Contrairement à ce que l’on pourrait penser, les marchés émergents ne se contentent pas de suivre les tendances dans le domaine des obligations vertes et des autres obligations labellisées ESG. Ces financements sont si cruciaux pour eux qu’ils sont à la pointe de l’innovation. Par exemple, les pays émergents ont émis un total de 81,9 milliards de dollars d’obligations labellisées ESG au premier semestre 2022, ce qui représente une augmentation de 2% par rapport à la même période de 2021.1 Le Chili a même décidé de renoncer aux obligations traditionnelles et de n’émettre que des obligations sociales et vertes.
Je suis particulièrement enthousiasmée quand je vois que les banques d’investissement créent désormais des instituts de financement du développement au sein de leurs bureaux d’émission. Elles incluent de plus en plus de mesures d’impact, même lors de l’émission de titres conventionnels.
Les obligations souveraines labellisées ESG font converger les intérêts des investisseurs et le développement économique durable des économies émergentes. Il est essentiel de noter que la transparence et la responsabilité exigées par les obligations labellisées ESG constituent un cadre solide pour les activités d’engagement, ce qui permet finalement à des investisseurs comme nous de nourrir un dialogue plus actif et structuré avec les émetteurs souverains sur les résultats sociaux et écologiques. Les explications que les pays donnent sur leurs objectifs sont généralement assez complètes, ce qui nous apporte une meilleure vision des priorités politiques et des réformes. Nous avons ainsi l’opportunité d’investir de manière responsable et d’avoir un impact.
Cela dit, pour que la classe d’actifs se démocratise véritablement, nous avons besoin de renforcer l’alignement sur les agences de notation, les conseillers en investissement et les fournisseurs de données.
Pour nous, la coopération avec des émetteurs souverains sur les questions ESG fait partie de notre devoir fiduciaire
Quel est l’impact sur les performances?
On nous pose souvent la question suivante: est-ce que l’investissement en obligations labellisées ESG implique de sacrifier de la performance?
Les primes affichées par les obligations labellisées ESG sont généralement légèrement inférieures. C’est un élément dont nous tenons compte dans notre processus d’investissement.
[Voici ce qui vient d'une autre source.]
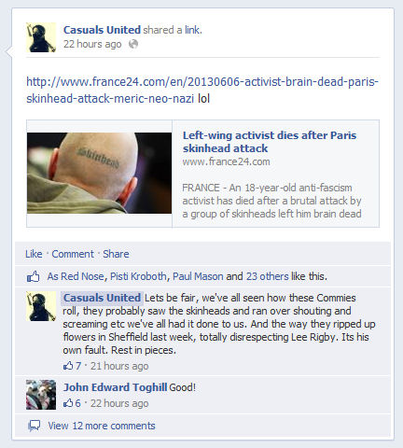Click the like thumb icon on Toghill's comment
Viewport: 403px width, 448px height.
click(x=68, y=403)
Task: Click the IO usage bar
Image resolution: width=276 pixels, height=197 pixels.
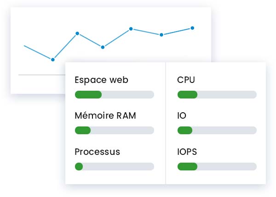Action: [x=217, y=131]
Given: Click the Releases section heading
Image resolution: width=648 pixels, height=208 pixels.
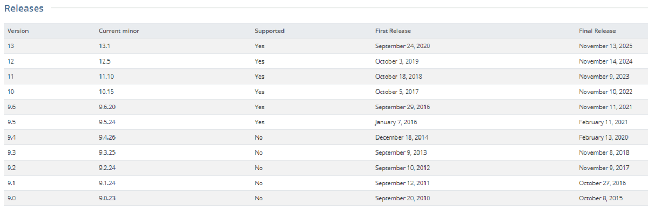Looking at the screenshot, I should [24, 8].
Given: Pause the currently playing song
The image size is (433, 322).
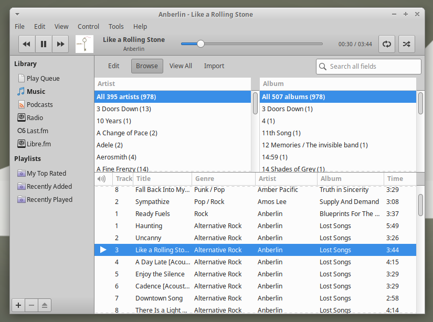Looking at the screenshot, I should 44,44.

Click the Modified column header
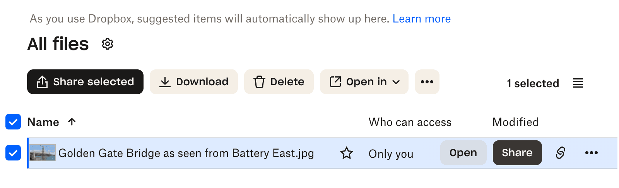(x=515, y=122)
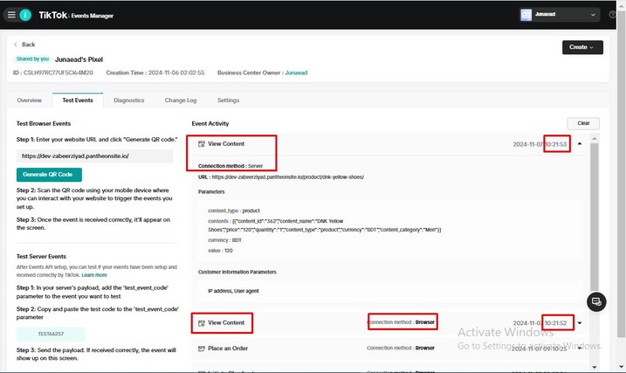Click the Generate QR Code button
This screenshot has width=626, height=373.
49,175
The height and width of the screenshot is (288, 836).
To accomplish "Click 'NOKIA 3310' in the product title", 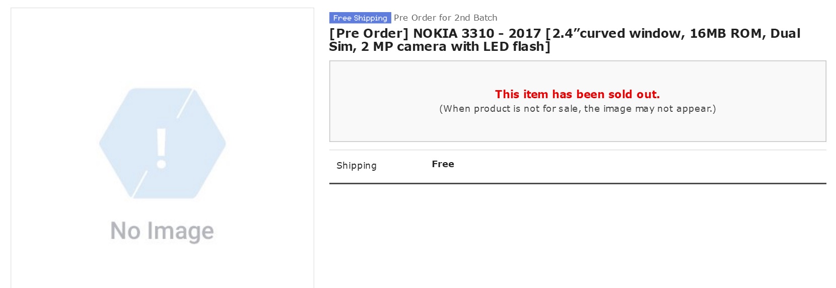I will [454, 33].
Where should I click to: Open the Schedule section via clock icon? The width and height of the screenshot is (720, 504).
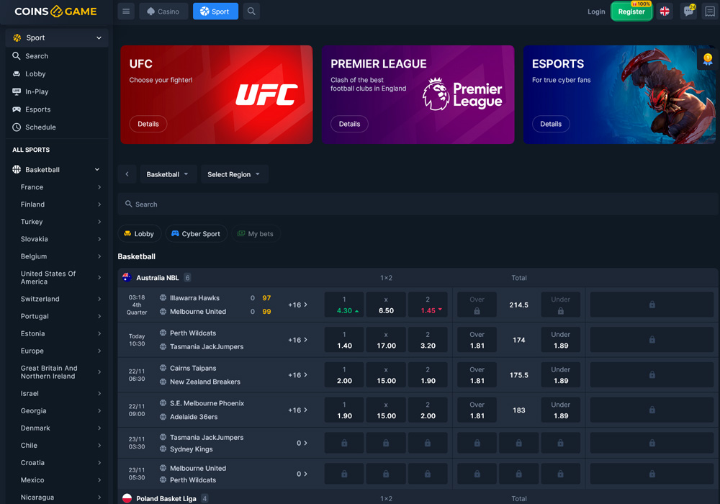tap(16, 127)
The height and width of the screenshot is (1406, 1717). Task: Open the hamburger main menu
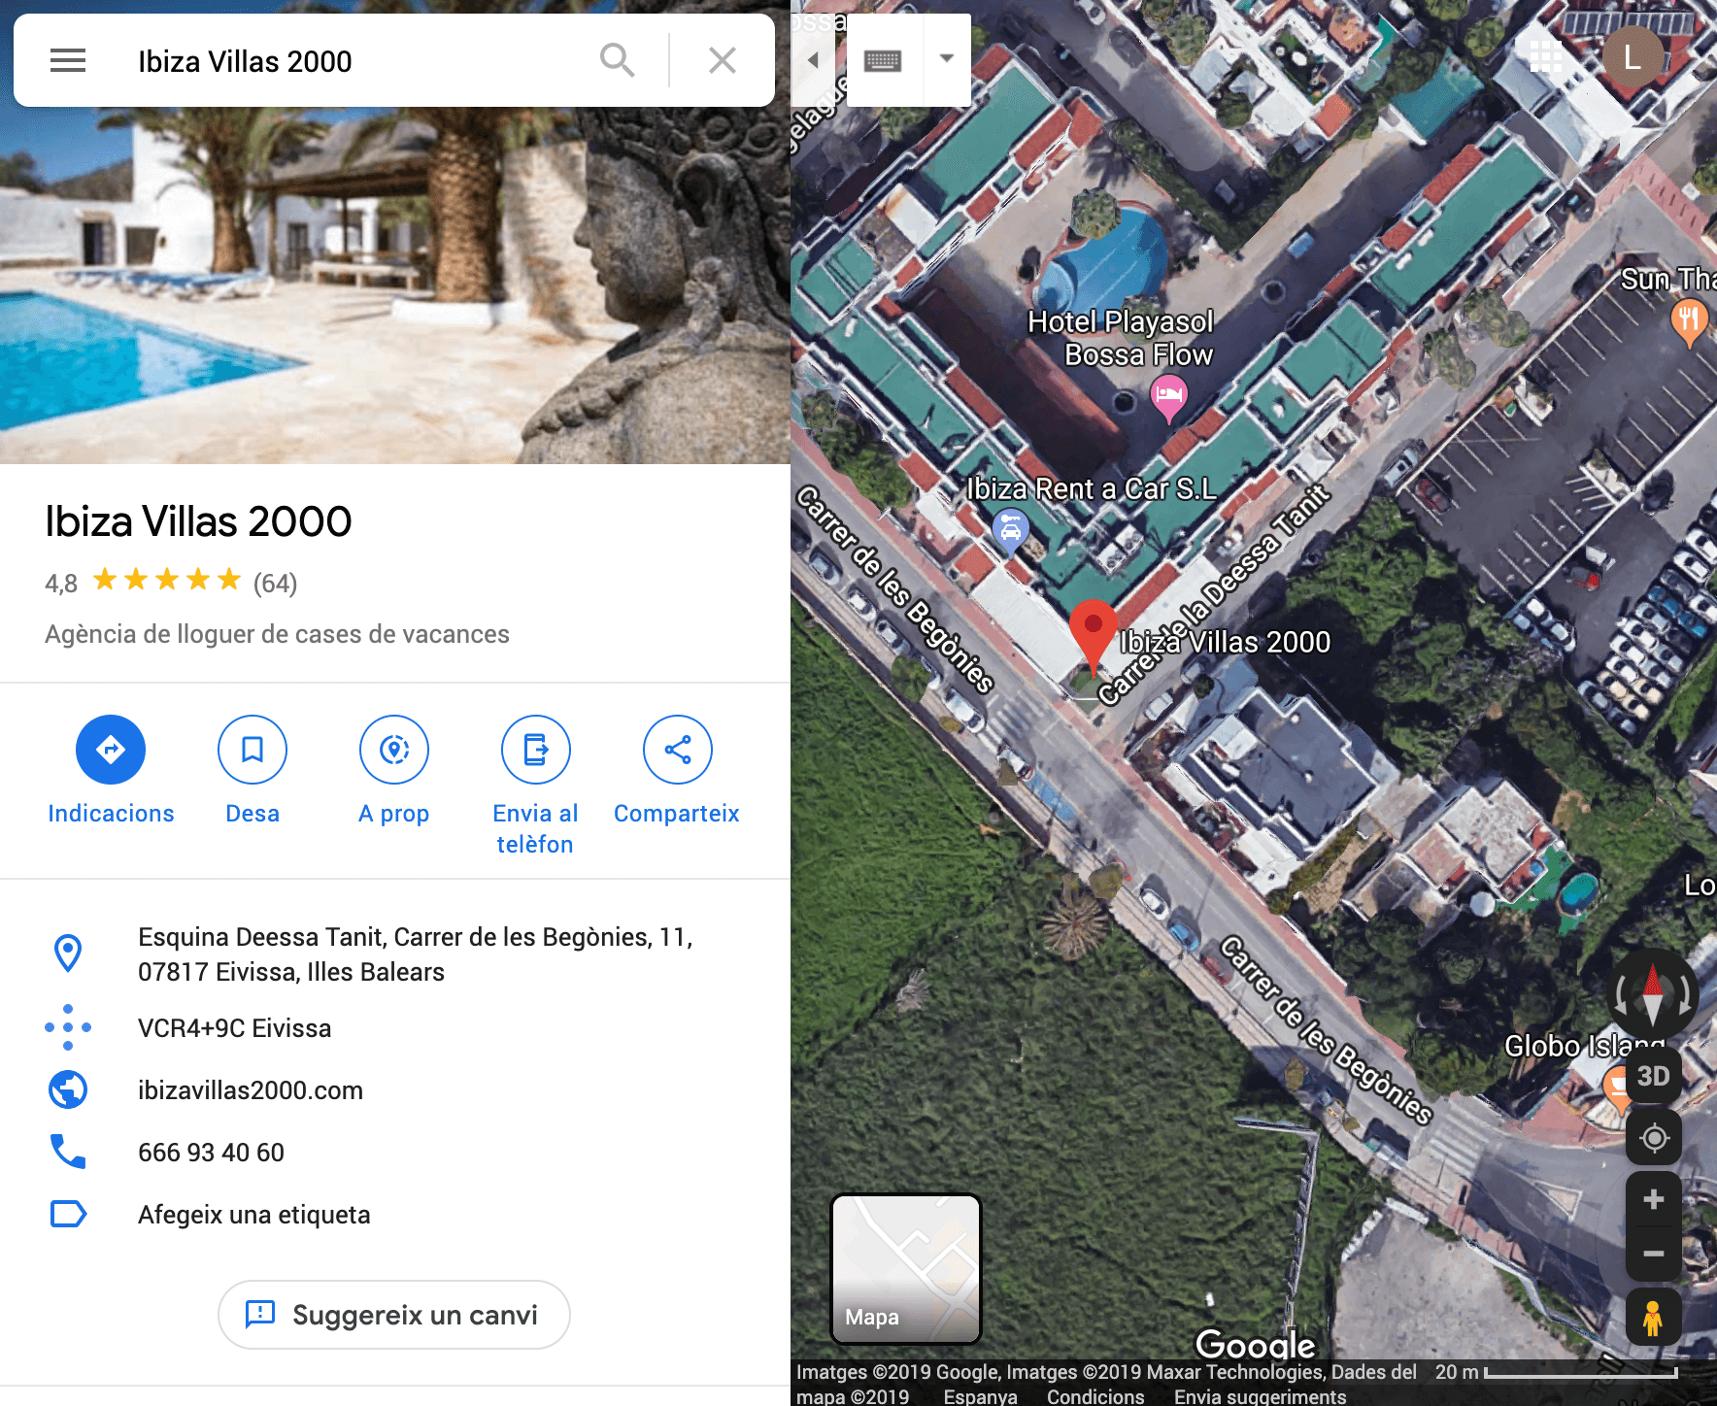[x=68, y=60]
Si pour nous, les avantages structurels à long terme de ces obligations sont solides, c’est avec plaisir que nous accepterons cette prime légèrement plus faible, car nous parlons ici d’un impact marginal compte tenu du pourcentage du portefeuille qui est concerné. Mais au bout du compte, nous pensons pouvoir ajouter de la valeur au portefeuille grâce à notre sélection d’émissions, et nos performance parlent d’elles-mêmes.
Vous devez également tenir compte du montant que nous économisons grâce à nos points de vue ESG. Prenons par exemple la Russie: notre sous-pondération sur la dette souveraine avant l’invasion s’appuyait sur des critères ESG; sans une telle justification, il est probable que l’exposition à la Russie eût été plus forte.
Nos opinions ESG constituent le point de départ de discussions très intéressantes avec les clients, qui apprécient notre approche à long terme.